Wie viele Kriege hat es bisher auf Erden gegeben, wieviele Verbrechen, Intrigen und Lügen?
Doch am Himmel gibt es keine Blutflecke, keine Buchführung, keine Liste. Dort existiert keine Vergangenheit. Wolken kommen und gehen. Der Himmel bleibt derselbe. Er bleibt rein.
Und es gibt niemanden, der dort sitzt um die Menschheit weder zu bestrafen noch zu belohnen. Das tun wir selbst.
'Gott' ist keine launische Person sondern schlichtweg das Leben selbst, das universellen Gesetzen unterliegt.
Das grundlegendste aller Lebensgesetze ist das Gesetz des Karmas= das Gesetz von Ursache und Wirkung.
Leben wir mit ihm in Einklang, geht es uns gut. Verstoßen wir dagegen, müssen wir die Konsequenzen tragen. So einfach ist es.
Alles was wir gegen oder für andere sagen und tun, wird wie ein Echo auf uns zurückgeworfen.
Es berührt niemals das, was größer ist als wir. Der Himmel bleibt derselbe.
Wir können es dem Himmel gleichmachen.

Was immer wir heute sind, ist nichts anderes als angehäufte Vergangenheit.
Für die Vergangenheit können wir nichts mehr tun aber für die Zukunft können wir vieles tun.
Vielleicht haben wir bisher nicht gewusst, dass wir Teil des Universums sind.
Nachdem wir immer wieder gegen Lebensgesetze verstoßen haben, ging es uns schlecht.
Doch jetzt wissen wir es besser.
Die Zukunft verändern heißt: ALLES verändern.
Wir beginnen, die Art wie wir leben zu ändern. Wann immer die alten Muster in uns hochkommen und uns durch die Macht der Gewohnheit zwingen, die selben alten Dinge zu denken, zu sagen und zu tun, lösen wir diese mechanischen Reaktionen durch Bewusstheit auf.
Es beginnt im Kleinen.
Wann immer wir bisher andere über jemanden den wir kennen, in den höchsten Tönen schwärmen hörten, konnten wir vermutlich nur widerstrebend zustimmen. Vielleicht fingen wir lieber sofort an, zu verurteilen und abzuwehren.
Denn: JA, es ist schwer zu akzeptieren, dass jemand den wir kennen, so toll sein soll.
Wenn wir genauer hinschauen, erkennen wir, dass es nicht darum ging, dass der andere schön oder besonders ist. Es ging lediglich darum, dass wir uns selbst gerade noch nicht GENUG waren.

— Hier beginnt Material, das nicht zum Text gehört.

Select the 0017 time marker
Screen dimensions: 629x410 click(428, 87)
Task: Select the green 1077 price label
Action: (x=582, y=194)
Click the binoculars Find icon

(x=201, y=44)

Anstelle die guten Eigenschaften des anderen zu verurteilen, verbinden wir uns jetzt mit ihnen.
Wir verstehen, dass was immer wir verurteilen, uns selbst nicht geschehen kann und wann immer wir jemandem schaden, wir uns selbst schaden.
Mit ein bisschen mehr Bewusstheit...
Wir tun nichts, was gegen uns selbst gerichtet ist.